N-glycosylation affects substrate specificity of chicory fructan 1-exohydrolase: evidence for the presence of an inulin binding cleft
Article first published online: 26 JUL 2007
© The Authors (2007). Journal compilation © New Phytologist (2007)
Volume 176, Issue 2, pages 317–324, October 2007
How to Cite
Le Roy, K., Verhaest, M., Rabijns, A., Clerens, S., Van Laere, A. and Van den Ende, W. (2007), N-glycosylation affects substrate specificity of chicory fructan 1-exohydrolase: evidence for the presence of an inulin binding cleft. New Phytologist, 176: 317–324. doi: 10.1111/j.1469-8137.2007.02174.x
- Issue published online: 26 JUL 2007
- Article first published online: 26 JUL 2007
- Received: 21 March 2007 Accepted: 30 May 2007
- fructan 1-exohydrolase (1-FEH IIa);
- site-directed mutagenesis;
- substrate binding cleft;
- substrate specificity
- • Recently, the three-dimensional structure of chicory (Cichorium intybus) fructan 1-exohydrolase (1-FEH IIa) in complex with its preferential substrate, 1-kestose, was determined. Unfortunately, no such data could be generated with high degree of polymerization (DP) inulin, despite several soaking and cocrystallization attempts.
- • Here, site-directed mutagenesis data are presented, supporting the presence of an inulin-binding cleft between the N- and C-terminal domains of 1-FEH IIa. In general, enzymes that are unable to degrade high DP inulins contain an N-glycosylation site probably blocking the cleft. By contrast, inulin-degrading enzymes have an open cleft configuration.
- • An 1-FEH IIa P294N mutant, introducing an N-glycosylation site near the cleft, showed highly decreased activity against higher DP inulin. The introduction of a glycosyl chain most probably blocks the cleft and prevents inulin binding and degradation.

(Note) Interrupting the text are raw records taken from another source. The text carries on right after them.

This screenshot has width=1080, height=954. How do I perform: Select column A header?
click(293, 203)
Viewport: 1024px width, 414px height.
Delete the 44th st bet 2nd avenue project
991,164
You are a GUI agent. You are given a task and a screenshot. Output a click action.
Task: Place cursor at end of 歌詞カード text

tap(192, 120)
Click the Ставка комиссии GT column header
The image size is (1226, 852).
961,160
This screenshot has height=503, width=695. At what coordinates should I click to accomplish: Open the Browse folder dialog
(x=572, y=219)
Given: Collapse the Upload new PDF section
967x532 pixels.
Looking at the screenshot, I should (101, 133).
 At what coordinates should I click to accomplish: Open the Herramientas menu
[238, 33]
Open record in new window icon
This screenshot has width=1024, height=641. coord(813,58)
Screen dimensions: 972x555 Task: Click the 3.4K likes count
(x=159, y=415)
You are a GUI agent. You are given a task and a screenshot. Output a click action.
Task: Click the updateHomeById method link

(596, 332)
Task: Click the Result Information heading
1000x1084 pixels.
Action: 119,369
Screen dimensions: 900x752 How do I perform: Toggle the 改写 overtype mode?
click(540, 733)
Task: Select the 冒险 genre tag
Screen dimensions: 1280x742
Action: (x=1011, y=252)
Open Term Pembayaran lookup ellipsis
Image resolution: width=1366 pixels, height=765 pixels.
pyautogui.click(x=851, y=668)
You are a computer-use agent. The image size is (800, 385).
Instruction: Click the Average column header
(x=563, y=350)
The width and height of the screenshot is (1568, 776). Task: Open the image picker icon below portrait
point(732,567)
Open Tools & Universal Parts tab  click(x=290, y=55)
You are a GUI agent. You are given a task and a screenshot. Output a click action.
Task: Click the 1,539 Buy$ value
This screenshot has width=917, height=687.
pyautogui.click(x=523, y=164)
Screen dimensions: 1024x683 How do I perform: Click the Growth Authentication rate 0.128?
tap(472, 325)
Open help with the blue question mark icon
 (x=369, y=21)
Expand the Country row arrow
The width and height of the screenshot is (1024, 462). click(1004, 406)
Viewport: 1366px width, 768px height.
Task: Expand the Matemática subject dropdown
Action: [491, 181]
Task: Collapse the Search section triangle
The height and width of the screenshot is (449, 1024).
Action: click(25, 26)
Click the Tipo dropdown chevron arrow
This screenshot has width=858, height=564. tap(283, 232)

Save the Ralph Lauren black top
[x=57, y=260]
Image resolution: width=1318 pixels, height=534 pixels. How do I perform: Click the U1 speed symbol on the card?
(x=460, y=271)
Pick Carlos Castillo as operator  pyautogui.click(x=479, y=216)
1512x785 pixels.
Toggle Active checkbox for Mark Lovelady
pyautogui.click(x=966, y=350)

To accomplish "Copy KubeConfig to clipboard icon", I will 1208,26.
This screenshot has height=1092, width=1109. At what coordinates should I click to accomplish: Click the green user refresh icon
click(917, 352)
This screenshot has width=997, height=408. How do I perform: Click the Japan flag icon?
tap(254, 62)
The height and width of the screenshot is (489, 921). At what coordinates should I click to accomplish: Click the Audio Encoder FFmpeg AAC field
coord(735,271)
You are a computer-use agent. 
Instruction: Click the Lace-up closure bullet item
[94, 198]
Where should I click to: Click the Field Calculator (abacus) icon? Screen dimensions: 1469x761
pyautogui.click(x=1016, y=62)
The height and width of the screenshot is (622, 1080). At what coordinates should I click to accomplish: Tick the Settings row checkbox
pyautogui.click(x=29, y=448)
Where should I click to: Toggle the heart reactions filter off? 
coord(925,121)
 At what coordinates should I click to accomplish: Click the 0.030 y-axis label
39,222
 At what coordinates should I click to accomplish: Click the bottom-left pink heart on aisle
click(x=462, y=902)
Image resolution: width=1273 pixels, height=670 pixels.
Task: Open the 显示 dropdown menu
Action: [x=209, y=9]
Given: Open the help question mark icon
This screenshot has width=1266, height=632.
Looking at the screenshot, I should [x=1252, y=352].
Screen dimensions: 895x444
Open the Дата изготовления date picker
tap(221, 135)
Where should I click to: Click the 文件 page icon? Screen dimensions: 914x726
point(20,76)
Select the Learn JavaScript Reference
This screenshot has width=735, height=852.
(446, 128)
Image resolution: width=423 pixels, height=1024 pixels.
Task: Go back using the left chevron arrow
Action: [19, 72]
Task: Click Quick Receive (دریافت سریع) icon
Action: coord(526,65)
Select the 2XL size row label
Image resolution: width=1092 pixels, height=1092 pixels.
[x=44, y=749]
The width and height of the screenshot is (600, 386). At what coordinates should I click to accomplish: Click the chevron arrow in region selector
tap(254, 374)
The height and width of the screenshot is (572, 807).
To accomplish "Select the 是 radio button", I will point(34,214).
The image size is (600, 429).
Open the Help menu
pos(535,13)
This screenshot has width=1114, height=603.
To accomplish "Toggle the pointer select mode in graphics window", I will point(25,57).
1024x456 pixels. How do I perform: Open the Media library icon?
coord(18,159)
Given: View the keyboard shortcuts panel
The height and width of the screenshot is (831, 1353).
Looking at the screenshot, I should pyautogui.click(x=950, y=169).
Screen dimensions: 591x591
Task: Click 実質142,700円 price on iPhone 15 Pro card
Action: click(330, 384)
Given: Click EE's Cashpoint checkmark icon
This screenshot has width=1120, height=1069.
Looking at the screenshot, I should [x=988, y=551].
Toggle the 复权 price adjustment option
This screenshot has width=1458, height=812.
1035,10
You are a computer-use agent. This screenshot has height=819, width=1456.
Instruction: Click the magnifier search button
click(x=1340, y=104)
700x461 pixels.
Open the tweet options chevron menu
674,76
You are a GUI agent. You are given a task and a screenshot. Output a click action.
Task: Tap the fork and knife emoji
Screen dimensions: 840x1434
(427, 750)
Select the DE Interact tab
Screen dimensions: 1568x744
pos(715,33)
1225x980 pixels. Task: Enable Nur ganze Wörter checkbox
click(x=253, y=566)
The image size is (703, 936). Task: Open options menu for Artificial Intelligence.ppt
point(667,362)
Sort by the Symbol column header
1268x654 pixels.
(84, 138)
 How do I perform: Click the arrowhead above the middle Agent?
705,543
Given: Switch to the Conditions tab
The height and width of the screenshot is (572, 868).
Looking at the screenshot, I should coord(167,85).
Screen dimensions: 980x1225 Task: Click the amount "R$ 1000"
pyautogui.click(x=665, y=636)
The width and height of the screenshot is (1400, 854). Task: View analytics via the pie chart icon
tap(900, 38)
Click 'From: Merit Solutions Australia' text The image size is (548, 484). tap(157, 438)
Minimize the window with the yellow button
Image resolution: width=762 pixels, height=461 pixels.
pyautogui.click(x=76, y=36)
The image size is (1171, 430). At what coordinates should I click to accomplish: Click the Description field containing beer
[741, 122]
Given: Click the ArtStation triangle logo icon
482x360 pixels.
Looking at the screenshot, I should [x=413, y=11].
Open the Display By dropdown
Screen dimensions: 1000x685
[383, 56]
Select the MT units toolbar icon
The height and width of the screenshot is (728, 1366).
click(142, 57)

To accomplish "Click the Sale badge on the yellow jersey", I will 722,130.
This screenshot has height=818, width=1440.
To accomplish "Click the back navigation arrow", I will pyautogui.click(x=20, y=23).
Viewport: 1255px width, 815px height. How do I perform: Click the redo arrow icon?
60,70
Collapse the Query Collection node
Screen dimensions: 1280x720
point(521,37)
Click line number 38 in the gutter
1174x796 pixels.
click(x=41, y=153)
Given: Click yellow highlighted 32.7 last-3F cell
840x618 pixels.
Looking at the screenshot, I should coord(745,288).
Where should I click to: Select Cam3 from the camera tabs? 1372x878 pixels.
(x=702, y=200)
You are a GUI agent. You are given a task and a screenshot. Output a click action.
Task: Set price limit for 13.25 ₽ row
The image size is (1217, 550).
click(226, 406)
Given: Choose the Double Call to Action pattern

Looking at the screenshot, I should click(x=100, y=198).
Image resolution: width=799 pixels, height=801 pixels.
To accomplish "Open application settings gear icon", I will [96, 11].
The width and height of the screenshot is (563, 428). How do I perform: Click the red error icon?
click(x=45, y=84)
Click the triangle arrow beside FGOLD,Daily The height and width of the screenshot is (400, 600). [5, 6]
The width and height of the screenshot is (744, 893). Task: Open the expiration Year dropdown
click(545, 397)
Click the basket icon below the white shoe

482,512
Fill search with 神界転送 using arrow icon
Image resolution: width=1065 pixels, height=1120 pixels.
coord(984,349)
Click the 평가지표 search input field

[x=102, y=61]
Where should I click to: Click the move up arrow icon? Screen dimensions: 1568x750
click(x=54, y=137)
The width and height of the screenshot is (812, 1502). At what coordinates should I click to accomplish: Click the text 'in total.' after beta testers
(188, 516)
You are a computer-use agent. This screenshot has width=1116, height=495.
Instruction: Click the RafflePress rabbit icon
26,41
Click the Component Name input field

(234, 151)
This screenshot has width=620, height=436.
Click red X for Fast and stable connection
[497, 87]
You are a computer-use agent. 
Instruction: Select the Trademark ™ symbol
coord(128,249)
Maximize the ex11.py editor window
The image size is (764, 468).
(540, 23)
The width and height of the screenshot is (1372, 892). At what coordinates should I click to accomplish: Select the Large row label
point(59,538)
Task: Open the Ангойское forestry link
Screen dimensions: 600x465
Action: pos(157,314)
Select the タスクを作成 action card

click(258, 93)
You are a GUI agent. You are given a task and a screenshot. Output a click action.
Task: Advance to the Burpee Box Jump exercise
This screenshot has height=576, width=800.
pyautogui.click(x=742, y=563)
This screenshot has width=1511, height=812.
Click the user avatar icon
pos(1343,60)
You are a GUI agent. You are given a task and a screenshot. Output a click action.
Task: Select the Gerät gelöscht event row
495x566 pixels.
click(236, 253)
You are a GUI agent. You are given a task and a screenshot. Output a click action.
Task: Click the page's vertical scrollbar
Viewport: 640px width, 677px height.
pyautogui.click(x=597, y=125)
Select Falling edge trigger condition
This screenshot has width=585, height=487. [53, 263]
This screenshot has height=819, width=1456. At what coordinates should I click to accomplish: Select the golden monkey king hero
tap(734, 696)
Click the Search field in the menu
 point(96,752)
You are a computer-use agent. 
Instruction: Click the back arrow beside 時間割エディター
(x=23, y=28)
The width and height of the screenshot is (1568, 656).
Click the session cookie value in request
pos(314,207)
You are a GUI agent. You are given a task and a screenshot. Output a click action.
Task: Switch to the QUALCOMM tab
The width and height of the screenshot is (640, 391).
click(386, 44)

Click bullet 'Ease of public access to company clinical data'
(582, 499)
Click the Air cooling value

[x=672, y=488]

- • Besides cell wall invertases, fructan 6-exohydrolases (6-FEHs) also contain a glycosyl chain most probably blocking the cleft. Removal of this glycosyl chain by site-directed mutagenesis in Arabidopsis thaliana cell wall invertase 1 and Beta vulgaris 6-FEH resulted in a strong decrease of enzymatic activities of the mutant proteins. By analogy, glycosylation of 1-FEH IIa affected overall enzyme activity. These data strongly suggest that the presence or absence of a glycosyl chain in the cleft is important for the enzyme's stability and optimal conformation.